Journal of Patient Experience (Jul 2024)

Patient-Readable Radiology Report Summaries Generated via Large Language Model: Safety and Quality

  • Nicholas W. Sterling MD, PhD,
  • Felix Brann BSc,
  • Stephanie O. Frisch PhD, RN,
  • Justin D. Schrager MD, MPH

DOI
https://doi.org/10.1177/23743735241259477
Journal volume & issue
Vol. 11

Abstract

Read online

Complex medical terminology utilized in clinical documentation can present barriers to patients understanding their medical findings.

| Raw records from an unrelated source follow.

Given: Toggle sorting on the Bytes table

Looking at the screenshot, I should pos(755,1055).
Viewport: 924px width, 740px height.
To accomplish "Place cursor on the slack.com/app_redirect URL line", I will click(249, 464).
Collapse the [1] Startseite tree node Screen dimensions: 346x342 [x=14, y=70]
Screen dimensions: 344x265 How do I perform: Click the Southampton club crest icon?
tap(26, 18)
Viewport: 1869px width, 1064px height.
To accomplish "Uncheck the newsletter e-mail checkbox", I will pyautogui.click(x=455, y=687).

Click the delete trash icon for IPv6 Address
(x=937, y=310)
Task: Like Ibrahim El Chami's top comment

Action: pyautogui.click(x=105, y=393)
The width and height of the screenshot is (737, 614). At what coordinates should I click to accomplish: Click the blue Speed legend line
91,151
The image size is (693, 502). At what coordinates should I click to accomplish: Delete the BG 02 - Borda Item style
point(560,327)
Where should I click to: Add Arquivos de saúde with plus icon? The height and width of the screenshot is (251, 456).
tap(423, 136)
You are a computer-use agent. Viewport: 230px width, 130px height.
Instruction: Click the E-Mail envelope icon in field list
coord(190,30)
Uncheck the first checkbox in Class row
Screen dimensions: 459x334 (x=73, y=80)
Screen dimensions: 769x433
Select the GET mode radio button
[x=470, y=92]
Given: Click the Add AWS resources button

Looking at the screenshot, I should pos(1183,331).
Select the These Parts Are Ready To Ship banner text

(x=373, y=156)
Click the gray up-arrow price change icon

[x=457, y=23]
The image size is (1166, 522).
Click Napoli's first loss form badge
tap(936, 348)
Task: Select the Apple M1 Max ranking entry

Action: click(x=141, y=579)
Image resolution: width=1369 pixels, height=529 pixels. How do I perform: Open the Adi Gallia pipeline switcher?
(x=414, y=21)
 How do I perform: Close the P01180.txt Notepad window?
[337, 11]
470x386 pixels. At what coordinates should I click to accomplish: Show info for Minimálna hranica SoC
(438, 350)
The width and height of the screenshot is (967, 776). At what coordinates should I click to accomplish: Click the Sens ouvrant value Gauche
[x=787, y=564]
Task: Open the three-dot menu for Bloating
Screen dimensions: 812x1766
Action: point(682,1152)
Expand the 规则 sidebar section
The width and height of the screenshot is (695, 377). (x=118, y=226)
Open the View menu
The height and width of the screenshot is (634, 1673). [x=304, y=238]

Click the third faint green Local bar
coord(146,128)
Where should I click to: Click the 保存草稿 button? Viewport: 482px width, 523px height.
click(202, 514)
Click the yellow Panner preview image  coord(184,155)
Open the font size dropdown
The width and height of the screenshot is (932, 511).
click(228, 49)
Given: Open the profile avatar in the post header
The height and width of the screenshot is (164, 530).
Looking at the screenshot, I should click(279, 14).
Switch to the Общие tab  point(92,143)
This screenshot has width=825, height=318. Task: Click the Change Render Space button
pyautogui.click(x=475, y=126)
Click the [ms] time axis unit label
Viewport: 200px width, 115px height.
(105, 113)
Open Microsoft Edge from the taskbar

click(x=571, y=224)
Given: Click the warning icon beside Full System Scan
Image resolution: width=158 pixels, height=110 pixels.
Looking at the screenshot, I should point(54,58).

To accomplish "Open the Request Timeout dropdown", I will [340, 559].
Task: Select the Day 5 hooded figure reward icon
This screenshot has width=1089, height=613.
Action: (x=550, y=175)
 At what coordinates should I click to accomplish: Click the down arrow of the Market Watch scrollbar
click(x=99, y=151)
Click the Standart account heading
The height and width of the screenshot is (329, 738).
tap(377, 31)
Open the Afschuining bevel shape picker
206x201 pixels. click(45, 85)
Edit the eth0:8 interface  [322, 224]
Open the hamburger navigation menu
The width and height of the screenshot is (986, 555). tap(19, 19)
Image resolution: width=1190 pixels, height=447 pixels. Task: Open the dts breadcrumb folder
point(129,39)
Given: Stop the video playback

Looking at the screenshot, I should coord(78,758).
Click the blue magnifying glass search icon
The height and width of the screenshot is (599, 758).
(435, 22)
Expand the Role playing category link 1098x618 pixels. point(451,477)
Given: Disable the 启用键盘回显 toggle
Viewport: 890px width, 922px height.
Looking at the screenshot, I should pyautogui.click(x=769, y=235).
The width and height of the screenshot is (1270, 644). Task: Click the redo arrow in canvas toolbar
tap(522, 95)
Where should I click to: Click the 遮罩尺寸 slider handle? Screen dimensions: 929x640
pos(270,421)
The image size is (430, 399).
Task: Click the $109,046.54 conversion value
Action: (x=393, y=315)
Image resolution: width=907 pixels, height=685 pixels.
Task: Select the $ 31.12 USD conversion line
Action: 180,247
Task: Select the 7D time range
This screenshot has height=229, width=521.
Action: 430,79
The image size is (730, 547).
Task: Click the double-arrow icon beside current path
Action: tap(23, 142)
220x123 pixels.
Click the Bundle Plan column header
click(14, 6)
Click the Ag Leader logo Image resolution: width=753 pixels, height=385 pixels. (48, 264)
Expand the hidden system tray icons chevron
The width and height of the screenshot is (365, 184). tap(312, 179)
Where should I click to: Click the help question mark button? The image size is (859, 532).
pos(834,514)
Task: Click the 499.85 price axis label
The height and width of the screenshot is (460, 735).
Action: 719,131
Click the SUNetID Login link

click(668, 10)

We aimed to generate easy-to-understand summaries of clinical radiology reports using large language models (LLMs) and evaluate their safety and quality. Eight board-certified physician reviewers evaluated 1982 LLM-generated radiology report summaries (computed tomography, magnetic resonance imaging, ultrasound, and x-ray) for safety and quality, using predefined rating criteria and the corresponding original radiology reports for reference. Physician reviewers determined 99.2% (1967 out of 1982) of the LLM-generated summaries to be safe. The reviewers scored the quality of the LLM-generated summaries from “5—Very Good” to “1—Very Poor,” respectively, as follows: 80.6%, 11.1%, 5.7%, 1.7%, and 0.9%. Safety varied significantly across imaging modality ( P = .002). Large language models can be used to generate safe and high-quality summaries of clinical radiology reports. Further investigation is warranted to determine the impact of LLM-generated summaries on patient perception of understanding, knowledge of their medical conditions, and overall experience.